EXERCISES >>
a: Rewrite the paragraph of the text about Joni and Woodstock that begins "If you think about her haunting" in fewer words, keeping its main facts.
b: Write the next paragraph of the text about Joni and Woodstock, picking up after its last sentence.

SELECTED EXCERPT >>
That's the Wollensak reel to reel machine I mentioned in my (above) post that Joni is recording on in the picture in this post... KCPR had upgraded to professional quality two-track ALTEC machines by then, and Weird Al's first two songs were played straight off the master reel-to-reels made there on Dr. Demento's live show out of Los Angeles on KMET-LA. (Their jingle was: "Little bit of heaven - 94.7 - KMET! Tweedledee!") Weird Al had interned with The Good Doctor back when both of them were still developing their personas... This happened at KPPC, a tiny station out of Pasadena.

(Seriously? It takes me half a minute to recall my kid's birthdays - but the KMET jingle pops into my mind instantly... Memory is such a weird thing...)
 
Joni was on the edge of fame and was scheduled to appear on the Dick Cavett show at the same time as Woodstock so she was advised to skip the concert and appear on television for the national exposure.

I don't know that the song would have happened at all if she'd been there. Nobody else that I can recall wrote a song about being there, at least not that I can remember. It certainly wouldn't have been the same song, or likely anywhere near as good.

If you think about her haunting, haunted version on Ladies of the Canyon, it's more about longing than any kind of memory, fictitious or otherwise. The most powerful lines, the fulcrum on which the while song rests, are "we are stardust, billion year old carbon, and we've got to get ourselves back to the garden." Not a literal garden. Certainly not Woodstock or music festivals in general. Metaphorically, it's Eden. In practice, it's about transcendence to a state of innocence that neither she nor anyone in her audience had actually yet experienced.

It's the "not having experienced it" aspect that's at the core of the song. The rest -- the child of God, Yazgur's farm, songs and celebrations -- is just how she's telling the story.

PROVIDED INFORMATION >>
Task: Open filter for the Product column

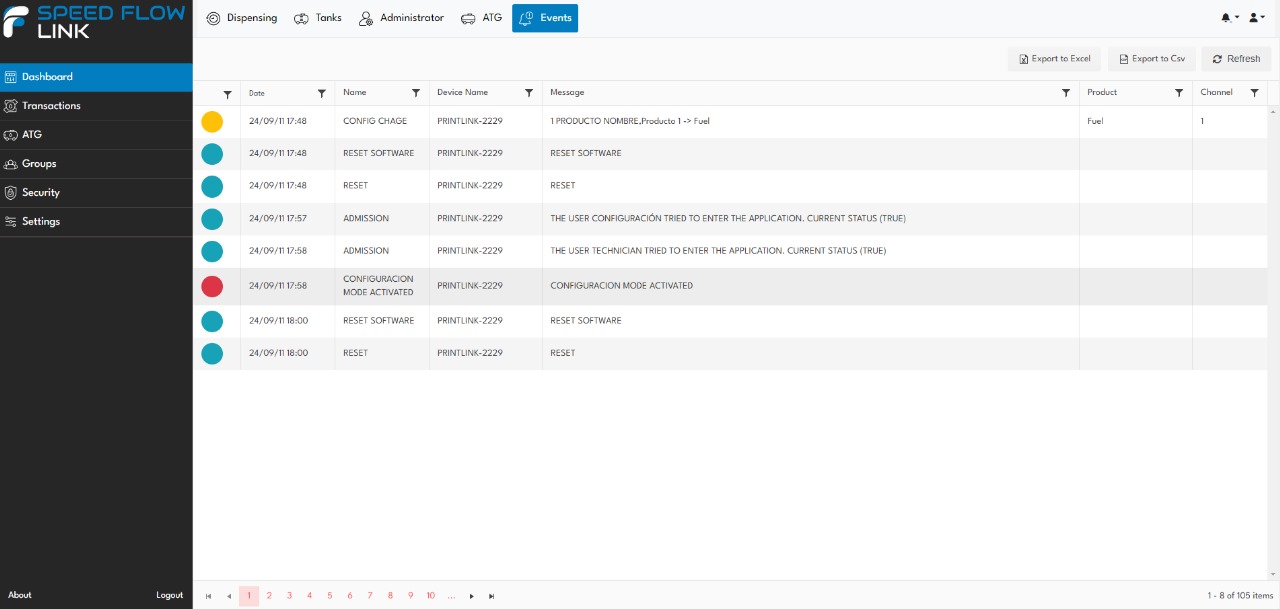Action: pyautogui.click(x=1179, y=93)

* * *

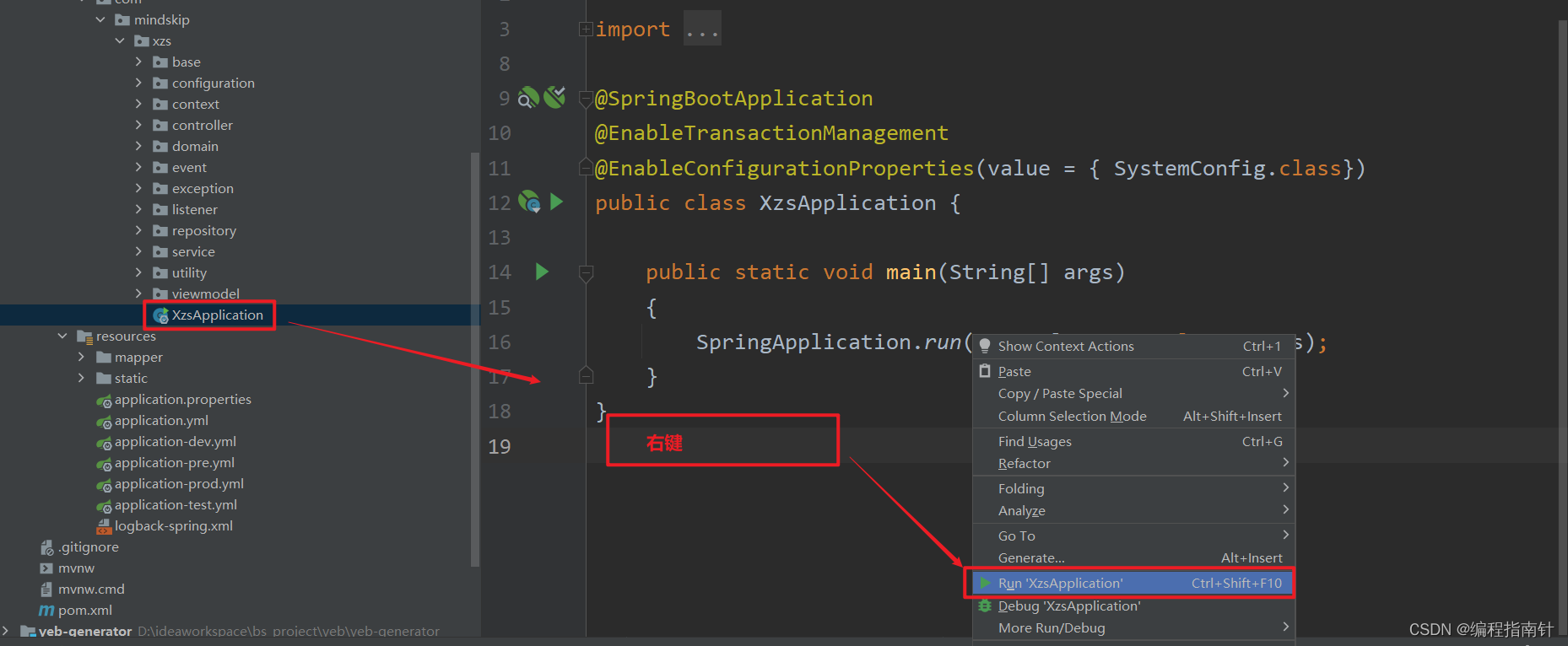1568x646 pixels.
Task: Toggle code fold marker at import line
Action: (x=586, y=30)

TASK-BY-TASK RESULTS >>
a: Her version on Ladies of the Canyon is about longing, not memory. The song turns on the lines "we are stardust, billion year old carbon, and we've got to get ourselves back to the garden." That garden is not literal, and it is not Woodstock or music festivals. It stands for Eden, a transcendence to an innocence that neither she nor her audience had yet experienced.

b:
In the scheme of things, Woodstock as it happened for the 250,000+ people in the ground (the "half a million" figure is pure poetry; even the hype-iest of the organizers never claimed anything close to that) was never the point. It's nowhere near the biggest festival ever, and I would argue that, musically, it wasn't even the most compelling festival in the summer of '69. The vastly larger impact was from the MOVIE, especially the re-release following its Oscar win in April 1971. It legitimized youth culture as more than garbage merch and attempts to recapture The Beatles' appeal to tweens and younger (NOT teens), and it told those of us in the hinterlands that there were more of us than we'd ever imagined.

Imagination was the thing. Imagine being there! Imagine so many of us! The song Woodstock, and almost everything about it, grew because of what we saw, yes, but also because of what those sights inspired as visions, a combination of nostalgia for something that never happened but might have, and for a future that seemed impossible, but might be possible.

So it's not ironic that someone who wasn't there wrote the ultimate ode. It's inevitable. It's essential to that version of the song, because that version is about longing.